Regexp Pattern to Validate Filters

I need to validate a filter entered by user!

As an example consider I have a textf contains a filter expression

<$vars textf="[tag[demo]]" pattern="^\[.*\]$">
<$list filter="[<text>regexp<patern>]" emptyMessage="No it is not">
    Yes, this is a filter
</$vars>

The above code partially works! for example for the below textf it returns wrong result

textf= "[tag[demo[]"                                  ------> unbalance [
textf=[tag[demo]addprefix<a]                  ------> unbalance <
...

what is the correct filter pattern to validate a filter entered by user!

I think inside filter we should balance
`<>`
`{}`
`[]`

and filter starts with `[` and ends with `]`
1 Like

I suspect it would be vastly more complex than you might think to have a general purpose validation routine due to the complexity allowed. I will say that the core itself does it, so reading through the core tiddlers might give you some insight? Here’s how I took a quick look:

  1. I opened up the “Advanced Search” and typed something known to be wrong. It gave me a “Filter error” message.
  2. I searched for that message in shadow tiddlers and found a whole list of javascript tiddlers with code for this kind of thing, such as:
    1. $:/core/modules/filters.js
    2. $:/core/modules/filters/format.js
    3. $:/core/modules/filters/is.js
    4. $:/core/modules/filters/range.js
    5. $:/core/modules/filters/strings.js

Reading through filters.js there is lots of regex testing to view, right at the beginning it looks like:


So that one long string looks like just the string to detect an operand? Lots of reverse engineering to do depending on how in-depth you’re trying to be. Maybe there’s a way to re-use or call upon the existing logic rather than build it again yourself? That’s a bit out of my league, but thought this might give you some insight.

Thank you Adam!
So, It is better not go through that because it seems too complex!
You are right, as the core does it itself I can just pass any filter entered by user and let see what core do with it!

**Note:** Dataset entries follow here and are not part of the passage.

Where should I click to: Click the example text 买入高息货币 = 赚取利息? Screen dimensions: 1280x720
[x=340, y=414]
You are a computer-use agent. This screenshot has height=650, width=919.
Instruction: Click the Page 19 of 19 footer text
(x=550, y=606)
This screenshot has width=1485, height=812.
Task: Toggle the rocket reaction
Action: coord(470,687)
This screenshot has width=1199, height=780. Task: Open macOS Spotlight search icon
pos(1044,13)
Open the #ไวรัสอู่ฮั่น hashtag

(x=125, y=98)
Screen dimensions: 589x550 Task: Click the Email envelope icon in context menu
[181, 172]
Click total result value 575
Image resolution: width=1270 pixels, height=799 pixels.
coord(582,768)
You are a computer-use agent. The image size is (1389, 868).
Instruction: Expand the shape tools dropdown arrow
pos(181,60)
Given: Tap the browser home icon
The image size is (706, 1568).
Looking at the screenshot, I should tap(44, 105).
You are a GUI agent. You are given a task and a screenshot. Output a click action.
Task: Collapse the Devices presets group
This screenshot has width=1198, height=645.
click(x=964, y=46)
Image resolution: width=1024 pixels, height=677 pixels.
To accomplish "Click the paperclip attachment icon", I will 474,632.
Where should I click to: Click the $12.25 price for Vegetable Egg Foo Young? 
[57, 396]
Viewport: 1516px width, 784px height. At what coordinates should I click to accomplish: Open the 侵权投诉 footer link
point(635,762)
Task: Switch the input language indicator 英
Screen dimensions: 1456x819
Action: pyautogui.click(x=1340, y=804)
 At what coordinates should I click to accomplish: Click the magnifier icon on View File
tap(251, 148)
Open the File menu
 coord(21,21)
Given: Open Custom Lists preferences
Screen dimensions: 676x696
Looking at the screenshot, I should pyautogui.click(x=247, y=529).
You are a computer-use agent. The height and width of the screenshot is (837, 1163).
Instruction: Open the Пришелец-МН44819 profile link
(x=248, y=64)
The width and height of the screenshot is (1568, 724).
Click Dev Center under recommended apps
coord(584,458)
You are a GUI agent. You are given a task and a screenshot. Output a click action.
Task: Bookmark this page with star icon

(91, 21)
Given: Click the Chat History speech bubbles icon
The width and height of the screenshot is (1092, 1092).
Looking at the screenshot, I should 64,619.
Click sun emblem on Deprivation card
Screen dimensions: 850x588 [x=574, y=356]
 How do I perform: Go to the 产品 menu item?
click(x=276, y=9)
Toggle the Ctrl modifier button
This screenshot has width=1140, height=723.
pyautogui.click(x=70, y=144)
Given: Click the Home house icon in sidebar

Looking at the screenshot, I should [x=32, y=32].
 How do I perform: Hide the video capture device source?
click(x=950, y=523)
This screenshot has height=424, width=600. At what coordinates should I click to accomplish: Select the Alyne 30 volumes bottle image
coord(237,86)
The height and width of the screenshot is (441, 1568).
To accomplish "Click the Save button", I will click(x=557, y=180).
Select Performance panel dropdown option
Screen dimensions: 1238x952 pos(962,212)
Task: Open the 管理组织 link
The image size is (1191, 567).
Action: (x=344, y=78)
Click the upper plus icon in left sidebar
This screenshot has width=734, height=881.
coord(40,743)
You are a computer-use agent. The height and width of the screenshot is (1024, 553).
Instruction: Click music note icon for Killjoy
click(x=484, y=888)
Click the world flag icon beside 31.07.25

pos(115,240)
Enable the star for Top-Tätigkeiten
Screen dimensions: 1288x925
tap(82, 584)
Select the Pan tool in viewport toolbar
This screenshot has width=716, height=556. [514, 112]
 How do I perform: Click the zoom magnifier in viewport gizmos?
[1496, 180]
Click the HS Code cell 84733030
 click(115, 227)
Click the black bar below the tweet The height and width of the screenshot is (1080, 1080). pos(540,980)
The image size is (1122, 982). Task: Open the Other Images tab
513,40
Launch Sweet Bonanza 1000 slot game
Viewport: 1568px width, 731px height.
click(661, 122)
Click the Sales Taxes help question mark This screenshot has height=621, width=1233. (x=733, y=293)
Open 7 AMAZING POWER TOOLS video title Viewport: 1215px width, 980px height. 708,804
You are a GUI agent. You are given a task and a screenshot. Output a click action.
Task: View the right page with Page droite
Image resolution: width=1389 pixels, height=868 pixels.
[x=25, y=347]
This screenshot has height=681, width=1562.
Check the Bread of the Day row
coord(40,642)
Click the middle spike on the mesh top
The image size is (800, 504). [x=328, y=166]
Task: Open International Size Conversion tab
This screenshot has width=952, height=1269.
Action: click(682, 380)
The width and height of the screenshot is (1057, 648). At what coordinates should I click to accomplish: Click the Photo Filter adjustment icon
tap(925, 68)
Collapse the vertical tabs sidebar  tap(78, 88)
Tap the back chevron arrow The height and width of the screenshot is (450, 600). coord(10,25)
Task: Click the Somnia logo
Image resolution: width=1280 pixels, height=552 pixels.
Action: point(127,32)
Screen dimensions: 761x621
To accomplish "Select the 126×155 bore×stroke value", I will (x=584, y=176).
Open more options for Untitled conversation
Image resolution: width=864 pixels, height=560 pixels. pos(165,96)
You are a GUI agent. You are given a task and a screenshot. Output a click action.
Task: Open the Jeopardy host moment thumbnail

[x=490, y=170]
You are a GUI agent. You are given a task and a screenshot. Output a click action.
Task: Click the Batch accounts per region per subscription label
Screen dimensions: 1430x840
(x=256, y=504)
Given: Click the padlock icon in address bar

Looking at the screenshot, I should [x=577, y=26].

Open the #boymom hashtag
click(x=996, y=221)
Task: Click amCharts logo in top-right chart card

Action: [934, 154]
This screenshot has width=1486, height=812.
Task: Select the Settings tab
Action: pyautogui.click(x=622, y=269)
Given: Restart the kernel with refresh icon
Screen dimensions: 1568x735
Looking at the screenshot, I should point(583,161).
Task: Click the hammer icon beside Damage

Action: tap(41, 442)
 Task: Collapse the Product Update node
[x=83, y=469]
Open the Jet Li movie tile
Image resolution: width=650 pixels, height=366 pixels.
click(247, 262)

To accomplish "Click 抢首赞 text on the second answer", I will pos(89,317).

You could instead accept values from users such as tags or field values, checking they exist and construct the filter for them.

There are also ways to simplify what the user provides, some time ago i made a tool for tags where the user could provide tag names with or without a plus or minus. Eg tag1 +tag2 -tag3 and turned this into the result they would expect.

By chance, I had a similar case in Section Editor, I do not want to validate and just check if entry is similar to a filter, so for me [ ] is enough!
Like @stobot I assume this is done by core and no need to duplicate it!